Limerick manager John Kiely is of the same view. "If he didn't get the block in we wouldn't be here talking," said Kiely at the recent Limerick press night ahead of the final.
No one is in any doubt as to its importance. "He plays it down himself - he got in and got the knock away and didn't see it as a major deal as well - but it such a pivotal moment," Kiely acknowledged.
For almost all of the current decade Nickie Quaid has been Limerick's No 1 choice goalkeeper, ensuring that the presence of a Quaid on the county team is now running into a seventh successive decade. By any circumstances, that's quite a tradition.
Twins Jim (Joe's father) and Jack (Nickie's grandfather) played on Limerick teams in the 1950s that were known as 'Mackey's greyhounds', a reference to their trainer at the time Mick Mackey.
They won a Munster Championship in 1955, having won an All-Ireland junior title in 1954. Their attachment to Limerick teams stretched into the '60s before the late Tommy Quaid, Nickie's father and son of Jack, took over as goalkeeper in 1976 and was a regular feature in the position until 1993 (including the 1980 All-Ireland final defeat to Galway) when his first cousin Joe replaced him and tied down the goalkeeping position until 2001.
A talented outfield player, Tommy Quaid died tragically in 1998 as a result a work accident in Charleville, passing away on the same day as Limerick were involved in an All-Ireland intermediate final against Kilkenny. Tommy had been a selector with the team that year and sons Nickie and Tommy were mascots for the final. It was poignant and reflected the deep-seated involvement the Quaids have had in Limerick.
Kiely's own career, as both player and management team member, was intertwined with the family at different levels.
"I would have come across Tommy senior when he was playing with Effin and I was with Galbally. We were junior 'B' and I would have been marking him. He was their free taker, I was our free-taker so we had a lot of great battles.
"He was coach and selector with the intermediates in 1998 (Kiely was corner-back), young Nickie and Tommy were mascots on that day of the final against Kilkenny. You see them in the team photograph. That's when I first came across them.
"Then I got to know Nickie through U-21s in 2010. I was involved in the intermediates as well and when I got involved with seniors in 2012, Tommy and Nicky were both involved then," he recalled.
Twelve years on from his father's passing, Nickie Quaid made his championship debut, featuring at half-forward on a Justin McCarthy-managed team that was hit by the controversial withdrawal of so many established players who were against the Cork man continuing on in the position.

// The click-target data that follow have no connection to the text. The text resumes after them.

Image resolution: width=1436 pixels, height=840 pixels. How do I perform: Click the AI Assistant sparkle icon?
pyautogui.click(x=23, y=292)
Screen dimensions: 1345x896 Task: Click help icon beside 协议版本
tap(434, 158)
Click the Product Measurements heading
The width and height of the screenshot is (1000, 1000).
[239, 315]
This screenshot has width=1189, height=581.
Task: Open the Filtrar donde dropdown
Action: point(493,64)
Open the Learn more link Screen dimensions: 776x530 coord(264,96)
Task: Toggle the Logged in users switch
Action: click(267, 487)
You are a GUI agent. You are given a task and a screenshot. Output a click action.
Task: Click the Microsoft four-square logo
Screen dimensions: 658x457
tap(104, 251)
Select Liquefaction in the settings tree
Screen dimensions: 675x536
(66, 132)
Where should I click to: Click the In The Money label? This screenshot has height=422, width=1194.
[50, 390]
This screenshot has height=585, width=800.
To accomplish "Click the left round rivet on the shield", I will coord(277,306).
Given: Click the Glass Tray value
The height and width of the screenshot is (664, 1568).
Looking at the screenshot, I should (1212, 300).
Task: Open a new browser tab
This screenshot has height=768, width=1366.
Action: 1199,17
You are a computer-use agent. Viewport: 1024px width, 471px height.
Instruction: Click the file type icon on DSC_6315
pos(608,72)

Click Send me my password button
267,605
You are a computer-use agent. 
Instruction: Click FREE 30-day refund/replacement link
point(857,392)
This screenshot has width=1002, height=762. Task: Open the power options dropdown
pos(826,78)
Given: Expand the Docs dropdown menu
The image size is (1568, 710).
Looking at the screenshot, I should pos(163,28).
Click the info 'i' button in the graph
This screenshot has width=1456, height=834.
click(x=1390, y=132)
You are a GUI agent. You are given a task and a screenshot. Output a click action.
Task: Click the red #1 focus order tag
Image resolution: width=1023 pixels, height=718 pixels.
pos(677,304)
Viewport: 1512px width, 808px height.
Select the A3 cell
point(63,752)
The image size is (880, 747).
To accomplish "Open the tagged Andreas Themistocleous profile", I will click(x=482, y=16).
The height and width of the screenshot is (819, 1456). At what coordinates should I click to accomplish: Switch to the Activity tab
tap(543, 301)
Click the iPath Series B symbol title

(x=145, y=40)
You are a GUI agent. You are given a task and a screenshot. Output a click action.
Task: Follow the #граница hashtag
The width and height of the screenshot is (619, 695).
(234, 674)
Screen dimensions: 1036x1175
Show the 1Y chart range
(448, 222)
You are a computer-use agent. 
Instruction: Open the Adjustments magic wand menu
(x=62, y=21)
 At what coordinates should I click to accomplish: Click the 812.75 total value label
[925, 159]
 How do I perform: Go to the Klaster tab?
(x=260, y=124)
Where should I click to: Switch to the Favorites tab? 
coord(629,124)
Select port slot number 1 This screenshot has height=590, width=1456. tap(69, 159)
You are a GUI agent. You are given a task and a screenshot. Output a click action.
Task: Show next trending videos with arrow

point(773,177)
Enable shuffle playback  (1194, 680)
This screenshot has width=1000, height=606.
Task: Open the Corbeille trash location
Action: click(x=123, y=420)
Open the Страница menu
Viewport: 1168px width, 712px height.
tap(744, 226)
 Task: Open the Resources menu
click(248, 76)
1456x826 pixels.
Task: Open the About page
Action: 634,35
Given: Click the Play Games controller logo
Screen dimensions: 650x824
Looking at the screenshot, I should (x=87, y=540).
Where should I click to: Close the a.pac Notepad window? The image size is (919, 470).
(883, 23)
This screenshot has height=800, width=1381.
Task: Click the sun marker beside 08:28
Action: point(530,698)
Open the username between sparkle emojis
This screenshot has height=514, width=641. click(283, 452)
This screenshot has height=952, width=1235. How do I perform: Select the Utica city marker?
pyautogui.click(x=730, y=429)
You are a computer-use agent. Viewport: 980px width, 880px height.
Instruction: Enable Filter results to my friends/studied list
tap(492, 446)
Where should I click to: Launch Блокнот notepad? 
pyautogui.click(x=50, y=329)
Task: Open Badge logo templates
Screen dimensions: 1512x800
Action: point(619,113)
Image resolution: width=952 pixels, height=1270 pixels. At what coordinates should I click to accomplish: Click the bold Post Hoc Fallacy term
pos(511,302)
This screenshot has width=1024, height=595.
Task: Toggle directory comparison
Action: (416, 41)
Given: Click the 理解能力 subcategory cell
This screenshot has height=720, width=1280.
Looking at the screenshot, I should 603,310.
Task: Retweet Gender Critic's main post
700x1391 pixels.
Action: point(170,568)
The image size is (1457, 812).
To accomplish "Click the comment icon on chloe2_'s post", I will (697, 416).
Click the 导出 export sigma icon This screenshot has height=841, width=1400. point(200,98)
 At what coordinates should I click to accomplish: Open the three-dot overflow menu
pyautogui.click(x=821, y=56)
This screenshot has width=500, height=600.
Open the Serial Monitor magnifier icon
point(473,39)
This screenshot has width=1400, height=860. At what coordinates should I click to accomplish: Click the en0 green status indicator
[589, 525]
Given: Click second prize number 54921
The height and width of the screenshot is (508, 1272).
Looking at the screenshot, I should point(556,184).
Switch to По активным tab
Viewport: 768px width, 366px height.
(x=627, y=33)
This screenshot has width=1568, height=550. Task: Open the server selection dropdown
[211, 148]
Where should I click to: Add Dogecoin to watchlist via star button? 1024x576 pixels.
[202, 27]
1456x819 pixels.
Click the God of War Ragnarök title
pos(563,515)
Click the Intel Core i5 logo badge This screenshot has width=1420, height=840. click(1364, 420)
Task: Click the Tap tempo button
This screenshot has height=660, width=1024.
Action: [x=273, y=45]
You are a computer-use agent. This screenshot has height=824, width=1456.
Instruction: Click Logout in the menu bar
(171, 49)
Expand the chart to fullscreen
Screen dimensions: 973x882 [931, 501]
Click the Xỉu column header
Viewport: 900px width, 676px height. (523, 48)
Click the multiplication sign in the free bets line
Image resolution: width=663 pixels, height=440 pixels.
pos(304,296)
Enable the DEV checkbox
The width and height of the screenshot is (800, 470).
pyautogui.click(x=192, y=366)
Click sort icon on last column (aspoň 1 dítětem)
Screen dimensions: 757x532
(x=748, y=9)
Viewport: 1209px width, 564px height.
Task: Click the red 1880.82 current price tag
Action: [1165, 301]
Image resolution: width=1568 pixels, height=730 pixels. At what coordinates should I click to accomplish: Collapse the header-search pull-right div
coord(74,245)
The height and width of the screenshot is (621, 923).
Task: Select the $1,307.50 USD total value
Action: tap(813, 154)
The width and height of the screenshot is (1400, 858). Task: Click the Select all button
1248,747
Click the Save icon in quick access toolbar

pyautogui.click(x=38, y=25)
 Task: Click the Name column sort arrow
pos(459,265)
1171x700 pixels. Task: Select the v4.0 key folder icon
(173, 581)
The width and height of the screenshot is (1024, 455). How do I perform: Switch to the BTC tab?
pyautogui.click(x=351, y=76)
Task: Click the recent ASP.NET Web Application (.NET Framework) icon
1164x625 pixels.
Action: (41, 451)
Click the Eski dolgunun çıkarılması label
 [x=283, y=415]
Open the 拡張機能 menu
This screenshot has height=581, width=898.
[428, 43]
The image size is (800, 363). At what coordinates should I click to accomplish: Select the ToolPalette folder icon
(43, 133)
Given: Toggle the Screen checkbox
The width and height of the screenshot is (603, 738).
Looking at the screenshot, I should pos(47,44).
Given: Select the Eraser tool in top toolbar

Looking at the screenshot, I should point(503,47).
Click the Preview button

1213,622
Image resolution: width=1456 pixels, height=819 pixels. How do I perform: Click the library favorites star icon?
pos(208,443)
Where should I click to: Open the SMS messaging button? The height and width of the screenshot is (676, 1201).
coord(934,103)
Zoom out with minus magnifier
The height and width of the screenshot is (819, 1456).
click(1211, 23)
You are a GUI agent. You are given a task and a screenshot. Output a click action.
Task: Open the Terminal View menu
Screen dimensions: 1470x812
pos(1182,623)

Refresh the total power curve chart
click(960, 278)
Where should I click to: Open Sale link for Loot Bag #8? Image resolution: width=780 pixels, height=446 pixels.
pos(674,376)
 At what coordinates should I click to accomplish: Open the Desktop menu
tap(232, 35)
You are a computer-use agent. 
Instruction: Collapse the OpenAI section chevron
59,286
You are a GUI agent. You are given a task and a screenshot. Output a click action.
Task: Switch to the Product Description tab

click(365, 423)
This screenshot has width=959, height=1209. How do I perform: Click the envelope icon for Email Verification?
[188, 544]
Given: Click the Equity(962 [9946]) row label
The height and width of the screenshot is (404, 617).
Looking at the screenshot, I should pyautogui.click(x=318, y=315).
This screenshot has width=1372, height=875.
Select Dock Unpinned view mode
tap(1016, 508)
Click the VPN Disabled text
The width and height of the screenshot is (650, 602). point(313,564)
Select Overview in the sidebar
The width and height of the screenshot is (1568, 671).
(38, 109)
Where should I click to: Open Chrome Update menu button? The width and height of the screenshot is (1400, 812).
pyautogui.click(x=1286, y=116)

When Donal O'Grady took over as Limerick manager in 2011, he identified Nickie Quaid as a goalkeeper, a common trait now in Limerick as Joe Quaid testifies and for all bar two games in the 2015 Munster Championship when he was injured, he has been their ever-present custodian.
"Niall McNamee, the Offaly footballer tweeted around the start of June that if you're from Limerick and your name is Quaid and you don't play in goals, are you really a Quaid!" laughed Joe Quaid.
"I've daughter who has played in goals in camogie
"I've twin boys, one of them, Killian, is probably going to be in goals for the county under 14s this year, Liam, his brother, would have played in goals for the club.
"As the saying goes, an ounce of breeding is worth a tonne of feeding."